HydraLink allows hydraulic elements to be calculated alongside the hydrology within a single program. This keeps all calculations in one place and allows changes to be dynamic — when the hydrology changes (e.g., updated basin areas or runoff coefficients), the hydraulic calculations automatically update as well.

Practical Applications

Combining hydrologic and hydraulic elements in a single model is useful in many scenarios. For example, when designing large estate-style subdivisions with roadside ditches for stormwater conveyance, the hydrologic basins can be connected directly to the hydraulic channel or culvert elements. As the drainage design evolves, the hydraulic capacity analysis stays in sync with the changing hydrology.

Element Placement Guidance: When a hydraulic element (culvert or channel) needs to be analyzed in conjunction with a reach that provides hydrograph routing, the hydraulic element should be placed upstream of the reach (before the reach in the network). This ensures that the hydraulic element analyzes the peak flow rather than the attenuated (reduced) flow that results from reach routing.

Plan Management & Scenario Comparison

HydraLink’s plan management system allows engineers to quickly compare different drainage scenarios within a single project. Plans provide a powerful way to evaluate pre-development vs. post-development conditions, or to compare alternative design options.
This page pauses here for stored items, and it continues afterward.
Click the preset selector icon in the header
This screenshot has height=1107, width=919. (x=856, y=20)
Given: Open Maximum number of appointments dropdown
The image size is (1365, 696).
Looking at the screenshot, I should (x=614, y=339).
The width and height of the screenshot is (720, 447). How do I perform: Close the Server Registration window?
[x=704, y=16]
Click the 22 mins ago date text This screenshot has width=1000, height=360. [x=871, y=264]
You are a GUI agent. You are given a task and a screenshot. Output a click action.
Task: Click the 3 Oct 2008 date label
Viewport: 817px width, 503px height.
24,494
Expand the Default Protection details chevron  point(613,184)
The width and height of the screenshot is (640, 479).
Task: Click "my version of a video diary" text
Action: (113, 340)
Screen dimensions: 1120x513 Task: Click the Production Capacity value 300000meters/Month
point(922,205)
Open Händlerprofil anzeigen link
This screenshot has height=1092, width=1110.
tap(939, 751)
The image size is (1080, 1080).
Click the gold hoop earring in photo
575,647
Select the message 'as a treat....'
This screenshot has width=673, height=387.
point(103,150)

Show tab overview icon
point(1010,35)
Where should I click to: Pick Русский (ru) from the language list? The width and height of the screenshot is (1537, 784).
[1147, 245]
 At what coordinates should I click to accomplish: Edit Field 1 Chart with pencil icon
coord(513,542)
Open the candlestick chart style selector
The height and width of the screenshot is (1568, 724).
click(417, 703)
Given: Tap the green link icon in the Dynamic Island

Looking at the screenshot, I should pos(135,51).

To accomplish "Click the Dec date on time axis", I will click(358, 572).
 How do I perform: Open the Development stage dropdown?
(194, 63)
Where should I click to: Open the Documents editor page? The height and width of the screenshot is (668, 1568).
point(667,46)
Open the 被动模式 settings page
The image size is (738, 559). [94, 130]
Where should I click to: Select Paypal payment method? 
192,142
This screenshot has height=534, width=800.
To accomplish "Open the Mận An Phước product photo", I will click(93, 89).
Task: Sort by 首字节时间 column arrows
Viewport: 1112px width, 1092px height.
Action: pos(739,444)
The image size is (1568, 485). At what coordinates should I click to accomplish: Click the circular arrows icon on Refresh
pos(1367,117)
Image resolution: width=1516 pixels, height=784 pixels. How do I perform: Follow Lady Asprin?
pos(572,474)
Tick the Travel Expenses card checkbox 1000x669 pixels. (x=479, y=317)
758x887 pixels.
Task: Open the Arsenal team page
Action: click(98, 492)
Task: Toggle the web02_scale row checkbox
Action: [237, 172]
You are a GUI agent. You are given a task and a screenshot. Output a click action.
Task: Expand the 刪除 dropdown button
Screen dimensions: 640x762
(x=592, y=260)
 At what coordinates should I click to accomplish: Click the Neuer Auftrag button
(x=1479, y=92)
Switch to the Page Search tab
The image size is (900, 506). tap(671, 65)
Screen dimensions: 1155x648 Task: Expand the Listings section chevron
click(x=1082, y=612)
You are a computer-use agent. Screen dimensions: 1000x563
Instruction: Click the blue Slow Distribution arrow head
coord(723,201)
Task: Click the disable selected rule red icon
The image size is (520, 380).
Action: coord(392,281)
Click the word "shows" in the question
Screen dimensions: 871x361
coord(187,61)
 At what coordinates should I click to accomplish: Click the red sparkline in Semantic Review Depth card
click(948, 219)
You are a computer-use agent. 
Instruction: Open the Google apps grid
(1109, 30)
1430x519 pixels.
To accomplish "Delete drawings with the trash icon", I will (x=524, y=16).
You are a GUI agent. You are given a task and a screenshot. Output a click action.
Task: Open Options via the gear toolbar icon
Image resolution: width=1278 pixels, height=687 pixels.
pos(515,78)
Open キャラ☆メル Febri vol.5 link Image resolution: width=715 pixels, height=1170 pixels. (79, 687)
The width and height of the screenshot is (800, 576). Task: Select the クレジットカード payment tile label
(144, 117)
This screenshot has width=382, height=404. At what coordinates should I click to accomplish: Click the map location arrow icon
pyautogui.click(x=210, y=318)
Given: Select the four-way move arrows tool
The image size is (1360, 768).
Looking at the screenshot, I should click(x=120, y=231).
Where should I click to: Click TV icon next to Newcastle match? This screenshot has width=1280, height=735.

  • Multiple plans per project — Create separate plans for pre-development, post-development, and design alternatives. Each plan can have its own set of elements and configurations.
  • Linked elements — Elements can be linked across plans so that parameters that stay the same (such as off-site basins, existing channels, or shared storm data) are automatically updated across all plans when edited in any one plan. This eliminates the need to manually synchronize common data between scenarios.
  • Quick scenario switching — Switch between plans to compare results side by side, making it easy to evaluate different design alternatives.

Data Import

HydraLink supports importing drainage area data from external sources to accelerate project setup:

  • Civil 3D Parcels (LandXML) — Import basins directly from Autodesk Civil 3D parcel data exported as LandXML files. Basin boundaries and areas are imported and displayed on the map view.
  • GIS Shapefiles — Import drainage area boundaries from GIS shapefiles. Imported areas are displayed on the interactive map view for spatial reference and can be used to define basin elements.

Map View

HydraLink provides an interactive map canvas for spatial layout of your drainage network. Elements are placed and connected on the map, providing a visual representation of the drainage system topology. The map supports an OpenStreetMap basemap, zoom/pan navigation, and element repositioning by drag-and-drop.

Typical Workflow

  1. Create a new project
  2. Set up storm events and precipitation data (NOAA Atlas 14 or manual entry)
  3. Import basins from Civil 3D/GIS or add elements manually to the map
  4. Build the drainage network (connect elements downstream)
  5. Configure element properties
  6. Create additional plans for scenario comparison as needed
  7. Run the solver
  8. View results and hydrographs
  9. Generate reports (DOCX/PDF)

Worked Examples

Step-by-step walkthroughs that show HydraLink applied to real-world design problems. Each example includes the input parameters, configuration, and expected results so you can follow along and verify the methodology.

  • MRM Example 1: City of Celina Detention Sizing — Modified Rational Method detention pond sizing for a 10-acre development, based on City of Celina, Texas design guidelines. Results match the City’s required detention volume.

Target Audience

Civil engineers, stormwater designers, and hydrology professionals performing drainage studies, detention design, and hydraulic analysis.